=== Section Start ===
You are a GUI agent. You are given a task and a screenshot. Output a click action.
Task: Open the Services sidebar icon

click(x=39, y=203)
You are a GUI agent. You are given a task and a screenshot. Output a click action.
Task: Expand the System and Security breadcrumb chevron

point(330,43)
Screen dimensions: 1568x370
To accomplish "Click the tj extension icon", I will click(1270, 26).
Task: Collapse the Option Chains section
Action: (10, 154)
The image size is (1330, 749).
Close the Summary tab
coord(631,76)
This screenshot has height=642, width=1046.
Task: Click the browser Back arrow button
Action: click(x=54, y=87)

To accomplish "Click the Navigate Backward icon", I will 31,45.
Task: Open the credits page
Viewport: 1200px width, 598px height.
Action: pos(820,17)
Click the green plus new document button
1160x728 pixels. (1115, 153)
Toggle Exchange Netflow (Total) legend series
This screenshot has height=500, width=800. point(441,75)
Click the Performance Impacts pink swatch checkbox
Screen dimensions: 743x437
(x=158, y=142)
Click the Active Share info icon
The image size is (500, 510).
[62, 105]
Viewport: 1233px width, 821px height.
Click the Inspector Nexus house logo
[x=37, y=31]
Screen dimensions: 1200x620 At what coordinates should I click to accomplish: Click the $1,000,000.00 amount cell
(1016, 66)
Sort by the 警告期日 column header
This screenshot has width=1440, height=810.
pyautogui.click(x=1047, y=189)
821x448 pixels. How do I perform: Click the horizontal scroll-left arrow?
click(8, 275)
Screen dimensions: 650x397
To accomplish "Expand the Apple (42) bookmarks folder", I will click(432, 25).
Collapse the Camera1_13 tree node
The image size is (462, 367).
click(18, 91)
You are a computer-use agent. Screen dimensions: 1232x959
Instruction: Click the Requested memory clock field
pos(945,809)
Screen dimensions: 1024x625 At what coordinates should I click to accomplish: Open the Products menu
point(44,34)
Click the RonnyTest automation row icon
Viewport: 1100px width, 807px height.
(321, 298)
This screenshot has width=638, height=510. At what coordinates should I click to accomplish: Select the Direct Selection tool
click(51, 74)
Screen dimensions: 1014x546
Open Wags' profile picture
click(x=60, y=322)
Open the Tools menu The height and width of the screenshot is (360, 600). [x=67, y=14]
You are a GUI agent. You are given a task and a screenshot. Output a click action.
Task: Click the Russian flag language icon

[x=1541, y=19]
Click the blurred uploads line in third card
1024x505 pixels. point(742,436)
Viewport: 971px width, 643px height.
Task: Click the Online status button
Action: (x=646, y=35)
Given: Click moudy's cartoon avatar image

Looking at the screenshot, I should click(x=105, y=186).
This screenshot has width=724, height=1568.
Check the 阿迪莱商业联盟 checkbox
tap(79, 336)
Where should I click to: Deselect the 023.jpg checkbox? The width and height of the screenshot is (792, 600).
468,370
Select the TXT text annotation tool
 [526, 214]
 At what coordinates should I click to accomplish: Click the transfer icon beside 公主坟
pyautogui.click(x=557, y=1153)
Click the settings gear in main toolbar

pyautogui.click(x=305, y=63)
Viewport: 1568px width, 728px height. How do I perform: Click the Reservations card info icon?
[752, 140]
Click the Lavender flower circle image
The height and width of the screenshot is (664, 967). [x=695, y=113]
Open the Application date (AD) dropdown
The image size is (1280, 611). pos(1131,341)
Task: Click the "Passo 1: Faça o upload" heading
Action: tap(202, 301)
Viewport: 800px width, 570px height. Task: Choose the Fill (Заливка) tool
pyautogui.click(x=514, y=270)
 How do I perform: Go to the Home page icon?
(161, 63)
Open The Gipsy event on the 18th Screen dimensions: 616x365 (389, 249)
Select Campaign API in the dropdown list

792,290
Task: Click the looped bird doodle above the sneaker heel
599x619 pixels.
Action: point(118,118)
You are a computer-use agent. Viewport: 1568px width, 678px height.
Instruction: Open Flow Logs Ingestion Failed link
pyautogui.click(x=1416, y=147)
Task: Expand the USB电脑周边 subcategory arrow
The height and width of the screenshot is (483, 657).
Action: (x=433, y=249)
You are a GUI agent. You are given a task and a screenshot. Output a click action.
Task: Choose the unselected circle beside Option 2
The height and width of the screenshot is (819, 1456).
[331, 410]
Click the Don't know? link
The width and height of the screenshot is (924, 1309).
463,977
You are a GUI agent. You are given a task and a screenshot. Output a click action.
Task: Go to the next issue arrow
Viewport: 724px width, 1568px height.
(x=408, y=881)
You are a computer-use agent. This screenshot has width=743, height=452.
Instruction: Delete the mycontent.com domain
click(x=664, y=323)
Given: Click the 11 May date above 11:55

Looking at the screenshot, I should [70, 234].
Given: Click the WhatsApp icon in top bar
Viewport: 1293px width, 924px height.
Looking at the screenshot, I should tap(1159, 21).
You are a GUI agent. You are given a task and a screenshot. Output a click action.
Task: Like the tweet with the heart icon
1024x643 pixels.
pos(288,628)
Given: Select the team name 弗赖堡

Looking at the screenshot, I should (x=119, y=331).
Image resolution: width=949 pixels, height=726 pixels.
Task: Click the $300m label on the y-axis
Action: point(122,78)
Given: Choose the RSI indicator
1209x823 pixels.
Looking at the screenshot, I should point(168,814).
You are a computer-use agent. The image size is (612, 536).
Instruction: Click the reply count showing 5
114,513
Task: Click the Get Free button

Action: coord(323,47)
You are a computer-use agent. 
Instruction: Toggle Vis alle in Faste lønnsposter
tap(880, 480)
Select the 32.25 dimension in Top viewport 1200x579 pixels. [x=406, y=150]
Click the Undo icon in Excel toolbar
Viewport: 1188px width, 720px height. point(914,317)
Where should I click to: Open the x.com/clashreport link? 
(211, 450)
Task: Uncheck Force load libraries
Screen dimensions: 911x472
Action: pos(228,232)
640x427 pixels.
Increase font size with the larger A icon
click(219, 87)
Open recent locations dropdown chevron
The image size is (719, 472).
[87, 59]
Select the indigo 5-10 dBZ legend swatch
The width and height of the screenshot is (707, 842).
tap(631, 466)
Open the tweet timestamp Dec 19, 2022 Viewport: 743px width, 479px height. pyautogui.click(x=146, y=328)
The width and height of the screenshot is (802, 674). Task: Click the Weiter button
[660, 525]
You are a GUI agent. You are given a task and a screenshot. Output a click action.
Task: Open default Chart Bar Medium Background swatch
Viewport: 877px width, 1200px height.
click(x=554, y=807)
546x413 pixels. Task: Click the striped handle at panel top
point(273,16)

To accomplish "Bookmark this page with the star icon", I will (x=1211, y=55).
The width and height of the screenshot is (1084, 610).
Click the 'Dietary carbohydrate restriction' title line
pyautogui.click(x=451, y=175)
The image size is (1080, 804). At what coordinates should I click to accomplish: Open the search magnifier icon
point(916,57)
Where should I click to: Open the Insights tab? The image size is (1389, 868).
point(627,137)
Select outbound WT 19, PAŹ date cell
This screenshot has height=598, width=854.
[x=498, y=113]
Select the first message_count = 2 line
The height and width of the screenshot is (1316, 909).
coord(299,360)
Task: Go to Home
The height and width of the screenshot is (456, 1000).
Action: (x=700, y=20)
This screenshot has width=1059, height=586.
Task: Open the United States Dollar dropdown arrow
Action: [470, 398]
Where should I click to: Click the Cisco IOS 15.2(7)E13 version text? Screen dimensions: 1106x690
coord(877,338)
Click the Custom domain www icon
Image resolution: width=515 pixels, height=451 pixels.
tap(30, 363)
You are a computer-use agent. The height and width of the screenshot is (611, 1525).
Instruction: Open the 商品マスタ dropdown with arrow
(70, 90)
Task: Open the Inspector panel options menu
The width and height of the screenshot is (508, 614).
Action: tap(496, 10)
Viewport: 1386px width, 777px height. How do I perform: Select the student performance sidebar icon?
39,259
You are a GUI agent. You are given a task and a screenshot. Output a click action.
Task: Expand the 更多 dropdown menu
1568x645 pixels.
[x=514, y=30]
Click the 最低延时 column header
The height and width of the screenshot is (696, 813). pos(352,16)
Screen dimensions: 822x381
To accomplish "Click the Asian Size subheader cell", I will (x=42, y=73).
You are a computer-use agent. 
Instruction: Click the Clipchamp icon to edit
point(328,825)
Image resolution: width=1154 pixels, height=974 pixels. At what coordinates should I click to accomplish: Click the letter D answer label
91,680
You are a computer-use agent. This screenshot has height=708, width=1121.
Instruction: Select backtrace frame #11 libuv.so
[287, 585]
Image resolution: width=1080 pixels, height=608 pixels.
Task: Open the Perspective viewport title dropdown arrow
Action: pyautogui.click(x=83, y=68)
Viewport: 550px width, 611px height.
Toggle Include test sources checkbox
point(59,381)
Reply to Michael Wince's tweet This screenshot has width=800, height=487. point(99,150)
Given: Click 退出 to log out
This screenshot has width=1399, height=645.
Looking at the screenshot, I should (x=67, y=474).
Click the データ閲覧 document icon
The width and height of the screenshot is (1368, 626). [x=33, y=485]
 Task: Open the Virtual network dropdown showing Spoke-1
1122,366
=== Section End ===
Required work: Your reply should hold only the lines from the first line of the records through the one with "Viewport: 1233px width, 821px height.", reproduced word for word.

Solution for this exercise:
You are a GUI agent. You are given a task and a screenshot. Output a click action.
Task: Open the Services sidebar icon

click(x=39, y=203)
You are a GUI agent. You are given a task and a screenshot. Output a click action.
Task: Expand the System and Security breadcrumb chevron

point(330,43)
Screen dimensions: 1568x370
To accomplish "Click the tj extension icon", I will click(1270, 26).
Task: Collapse the Option Chains section
Action: (10, 154)
The image size is (1330, 749).
Close the Summary tab
coord(631,76)
This screenshot has height=642, width=1046.
Task: Click the browser Back arrow button
Action: click(x=54, y=87)

To accomplish "Click the Navigate Backward icon", I will 31,45.
Task: Open the credits page
Viewport: 1200px width, 598px height.
Action: pos(820,17)
Click the green plus new document button
1160x728 pixels. (1115, 153)
Toggle Exchange Netflow (Total) legend series
This screenshot has height=500, width=800. point(441,75)
Click the Performance Impacts pink swatch checkbox
Screen dimensions: 743x437
(x=158, y=142)
Click the Active Share info icon
The image size is (500, 510).
[62, 105]
Viewport: 1233px width, 821px height.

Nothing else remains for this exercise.